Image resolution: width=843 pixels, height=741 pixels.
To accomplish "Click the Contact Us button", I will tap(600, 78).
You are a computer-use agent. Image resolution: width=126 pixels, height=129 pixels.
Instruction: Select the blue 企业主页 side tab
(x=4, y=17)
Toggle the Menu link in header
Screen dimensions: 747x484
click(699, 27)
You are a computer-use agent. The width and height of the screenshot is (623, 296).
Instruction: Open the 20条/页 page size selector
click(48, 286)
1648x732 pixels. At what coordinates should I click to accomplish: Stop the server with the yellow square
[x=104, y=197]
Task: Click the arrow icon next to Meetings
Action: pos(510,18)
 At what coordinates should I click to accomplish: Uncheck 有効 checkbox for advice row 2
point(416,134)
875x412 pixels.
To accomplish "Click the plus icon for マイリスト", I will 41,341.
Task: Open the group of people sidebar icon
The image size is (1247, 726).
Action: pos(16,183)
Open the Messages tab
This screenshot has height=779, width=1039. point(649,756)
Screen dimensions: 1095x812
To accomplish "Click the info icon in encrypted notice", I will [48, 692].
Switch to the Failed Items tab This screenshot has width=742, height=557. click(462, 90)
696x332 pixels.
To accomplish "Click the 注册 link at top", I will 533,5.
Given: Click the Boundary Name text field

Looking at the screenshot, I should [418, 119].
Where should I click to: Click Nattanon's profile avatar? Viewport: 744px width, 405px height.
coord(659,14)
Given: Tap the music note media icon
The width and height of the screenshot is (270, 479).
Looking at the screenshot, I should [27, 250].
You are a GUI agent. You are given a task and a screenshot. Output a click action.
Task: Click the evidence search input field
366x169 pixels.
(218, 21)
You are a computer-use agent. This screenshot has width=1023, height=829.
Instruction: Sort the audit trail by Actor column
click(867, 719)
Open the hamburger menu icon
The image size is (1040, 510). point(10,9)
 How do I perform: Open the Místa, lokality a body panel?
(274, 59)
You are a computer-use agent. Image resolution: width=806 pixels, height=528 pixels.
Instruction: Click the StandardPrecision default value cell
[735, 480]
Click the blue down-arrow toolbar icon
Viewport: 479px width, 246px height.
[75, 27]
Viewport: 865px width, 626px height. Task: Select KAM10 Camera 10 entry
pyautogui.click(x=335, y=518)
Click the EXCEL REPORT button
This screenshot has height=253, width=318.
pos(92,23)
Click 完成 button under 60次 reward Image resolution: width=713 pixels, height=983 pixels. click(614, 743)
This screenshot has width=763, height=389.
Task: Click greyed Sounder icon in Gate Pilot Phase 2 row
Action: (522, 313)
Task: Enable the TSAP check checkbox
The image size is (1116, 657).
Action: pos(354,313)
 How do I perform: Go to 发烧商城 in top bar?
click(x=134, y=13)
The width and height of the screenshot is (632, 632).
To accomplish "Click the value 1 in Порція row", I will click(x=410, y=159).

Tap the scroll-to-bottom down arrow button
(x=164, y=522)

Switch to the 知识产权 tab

- **Task instructions**
An exact transcription of the data above is required.

- **Result for this task**
Image resolution: width=843 pixels, height=741 pixels.
To accomplish "Click the Contact Us button", I will tap(600, 78).
You are a computer-use agent. Image resolution: width=126 pixels, height=129 pixels.
Instruction: Select the blue 企业主页 side tab
(x=4, y=17)
Toggle the Menu link in header
Screen dimensions: 747x484
click(699, 27)
You are a computer-use agent. The width and height of the screenshot is (623, 296).
Instruction: Open the 20条/页 page size selector
click(48, 286)
1648x732 pixels. At what coordinates should I click to accomplish: Stop the server with the yellow square
[x=104, y=197]
Task: Click the arrow icon next to Meetings
Action: pos(510,18)
 At what coordinates should I click to accomplish: Uncheck 有効 checkbox for advice row 2
point(416,134)
875x412 pixels.
To accomplish "Click the plus icon for マイリスト", I will 41,341.
Task: Open the group of people sidebar icon
The image size is (1247, 726).
Action: pos(16,183)
Open the Messages tab
This screenshot has height=779, width=1039. point(649,756)
Screen dimensions: 1095x812
To accomplish "Click the info icon in encrypted notice", I will [48, 692].
Switch to the Failed Items tab This screenshot has width=742, height=557. click(462, 90)
696x332 pixels.
To accomplish "Click the 注册 link at top", I will 533,5.
Given: Click the Boundary Name text field

Looking at the screenshot, I should [418, 119].
Where should I click to: Click Nattanon's profile avatar? Viewport: 744px width, 405px height.
coord(659,14)
Given: Tap the music note media icon
The width and height of the screenshot is (270, 479).
Looking at the screenshot, I should [27, 250].
You are a GUI agent. You are given a task and a screenshot. Output a click action.
Task: Click the evidence search input field
366x169 pixels.
(218, 21)
You are a computer-use agent. This screenshot has width=1023, height=829.
Instruction: Sort the audit trail by Actor column
click(867, 719)
Open the hamburger menu icon
The image size is (1040, 510). point(10,9)
 How do I perform: Open the Místa, lokality a body panel?
(274, 59)
You are a computer-use agent. Image resolution: width=806 pixels, height=528 pixels.
Instruction: Click the StandardPrecision default value cell
[735, 480]
Click the blue down-arrow toolbar icon
Viewport: 479px width, 246px height.
[75, 27]
Viewport: 865px width, 626px height. Task: Select KAM10 Camera 10 entry
pyautogui.click(x=335, y=518)
Click the EXCEL REPORT button
This screenshot has height=253, width=318.
pos(92,23)
Click 完成 button under 60次 reward Image resolution: width=713 pixels, height=983 pixels. click(614, 743)
This screenshot has width=763, height=389.
Task: Click greyed Sounder icon in Gate Pilot Phase 2 row
Action: (522, 313)
Task: Enable the TSAP check checkbox
The image size is (1116, 657).
Action: pos(354,313)
 How do I perform: Go to 发烧商城 in top bar?
click(x=134, y=13)
The width and height of the screenshot is (632, 632).
To accomplish "Click the value 1 in Порція row", I will click(x=410, y=159).

Tap the scroll-to-bottom down arrow button
(x=164, y=522)

Switch to the 知识产权 tab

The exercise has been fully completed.